### What the exercise asks
With the pictures removed, the data below must be transcribed in full and exactly.

[[ Data to use, beginning ]]

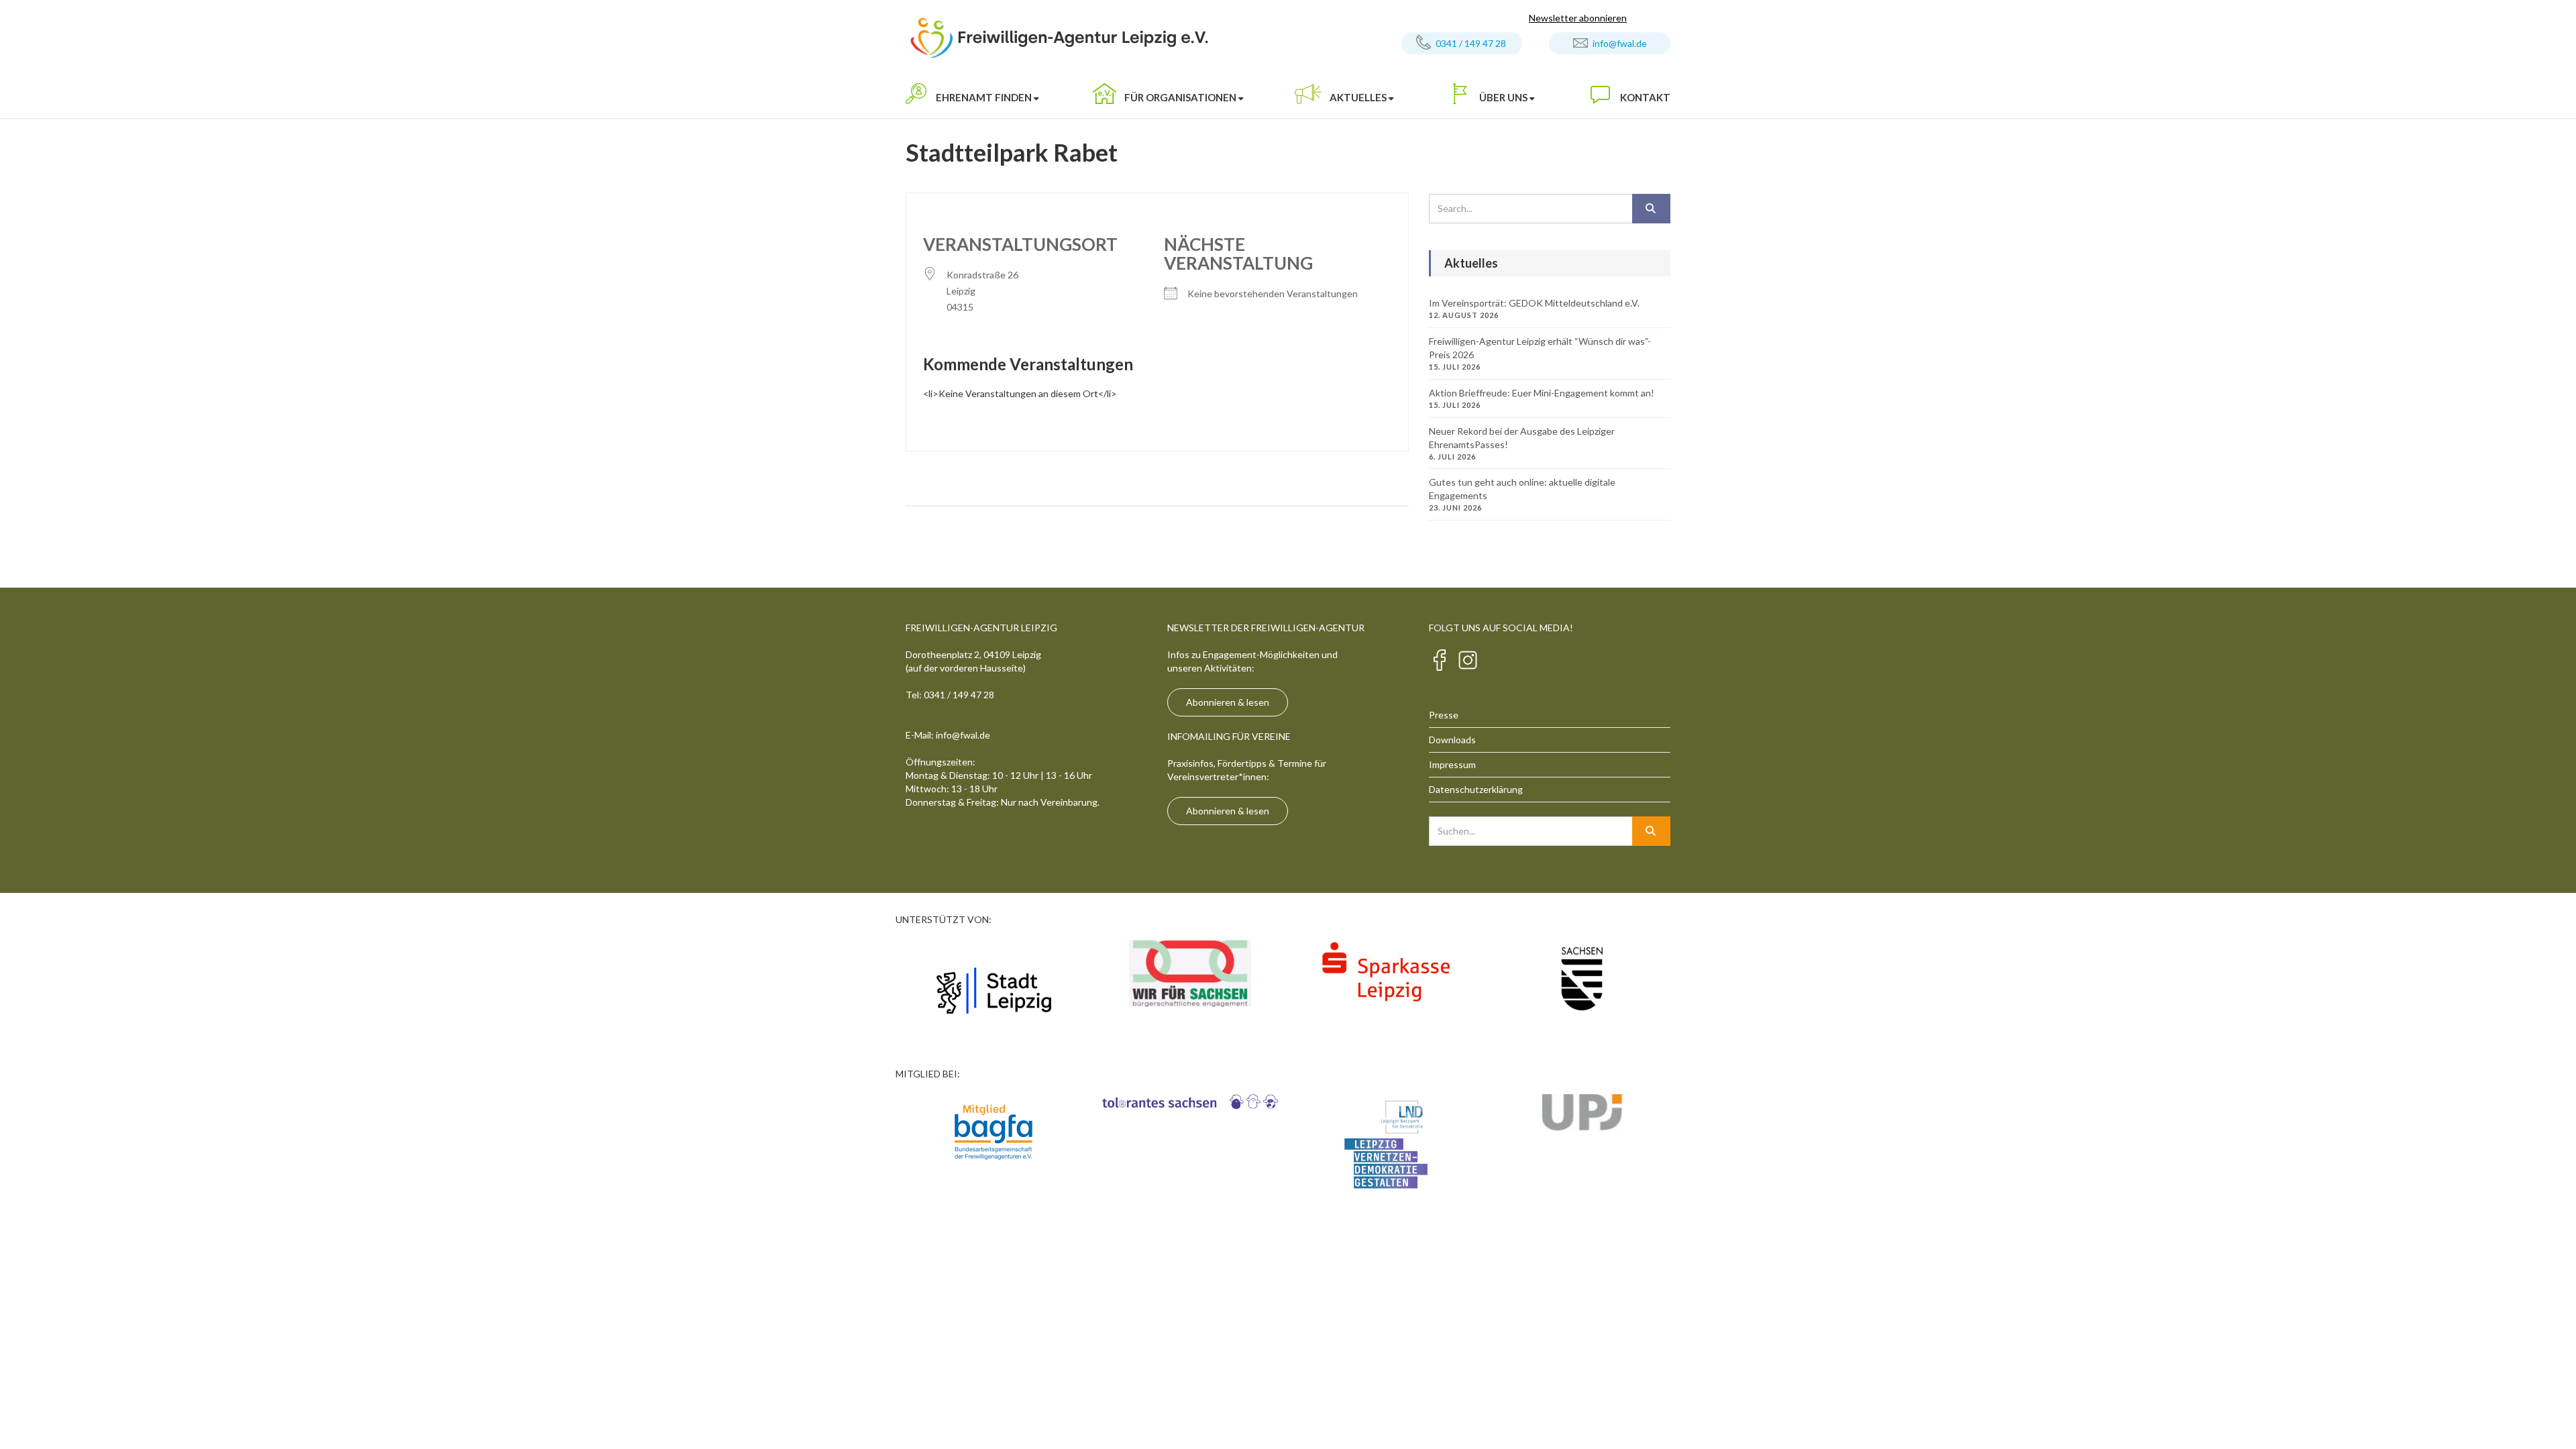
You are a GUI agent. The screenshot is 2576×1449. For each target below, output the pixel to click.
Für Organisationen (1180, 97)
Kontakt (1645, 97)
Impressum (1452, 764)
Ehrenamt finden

[[ Data to use, end ]]

### Output of the exercise
You are a GUI agent. The screenshot is 2576×1449. For each target below, output the pixel to click.
Für Organisationen (1180, 97)
Kontakt (1645, 97)
Impressum (1452, 764)
Ehrenamt finden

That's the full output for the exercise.